[begin QUOTED TEXT]

Bucky the cockatiel whistles an up-beat tune. In one clip, he dances to his own song. The intended audience is cage-mate, Chulo, who plays with a toy in the first clip and dines happily in the second.
I'm guessing this is Bucky's version of the "Friendship Song" Chulo whistles in the COCKATIEL SONG AND DANCE TEAM video. Both are happy, rhythmic pieces in Major keys; they inspire a similar dance; and they seem to be social or "courtship" songs of some type.
Bucky's tuning wavers and his tonal center shifts (the first clip starts in B-flat), but in both performances he ends in roughly the same key, settling in around A-flat Major both times (Chulo's song is in B-flat).
Bucky's music, like Chulo's, involves repetition and inflection of skeleton melodies. The phrases get quite regular and rhythmic at times, and there is a happy, friendly overall feeling - so I call this song an Allegro.
Despite similarities to Chulo's song, this is Bucky's musical voice. Besides whistling in a distinct key, he invents or chooses different themes and puts them together differently than Chulo does. And he has a unique way of spinning out an embellished line.
In Bucky's song, especially in the first clip, the wolf whistle is woven in very creatively. It's used as a theme or motive, inflected various ways to construct melodies; but it also serves as a boisterous refrain, punctuating a series of short, melodic episodes. Usually at each refrain, the wolf whistle is repeated 2-4 times. After about 1:20 the song shifts mood into something harder and more urgent - this is probably a transition into a new song.

[end QUOTED TEXT]
[begin GIVEN INFORMATION]

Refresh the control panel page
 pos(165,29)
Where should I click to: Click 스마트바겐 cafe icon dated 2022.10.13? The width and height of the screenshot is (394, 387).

[end GIVEN INFORMATION]

- EXERCISE REQUIREMENTS -
1. Reproduce the passage about Bucky the cockatiel word for word, between "Bucky's tuning wavers" and "an embellished line.", inclusive.
2. According to the passage about Bucky the cockatiel, how many times is the wolf whistle usually repeated at each refrain?

- TASK-BY-TASK RESULTS -
1.
Bucky's tuning wavers and his tonal center shifts (the first clip starts in B-flat), but in both performances he ends in roughly the same key, settling in around A-flat Major both times (Chulo's song is in B-flat).
Bucky's music, like Chulo's, involves repetition and inflection of skeleton melodies. The phrases get quite regular and rhythmic at times, and there is a happy, friendly overall feeling - so I call this song an Allegro.
Despite similarities to Chulo's song, this is Bucky's musical voice. Besides whistling in a distinct key, he invents or chooses different themes and puts them together differently than Chulo does. And he has a unique way of spinning out an embellished line.

2. It is usually repeated 2-4 times.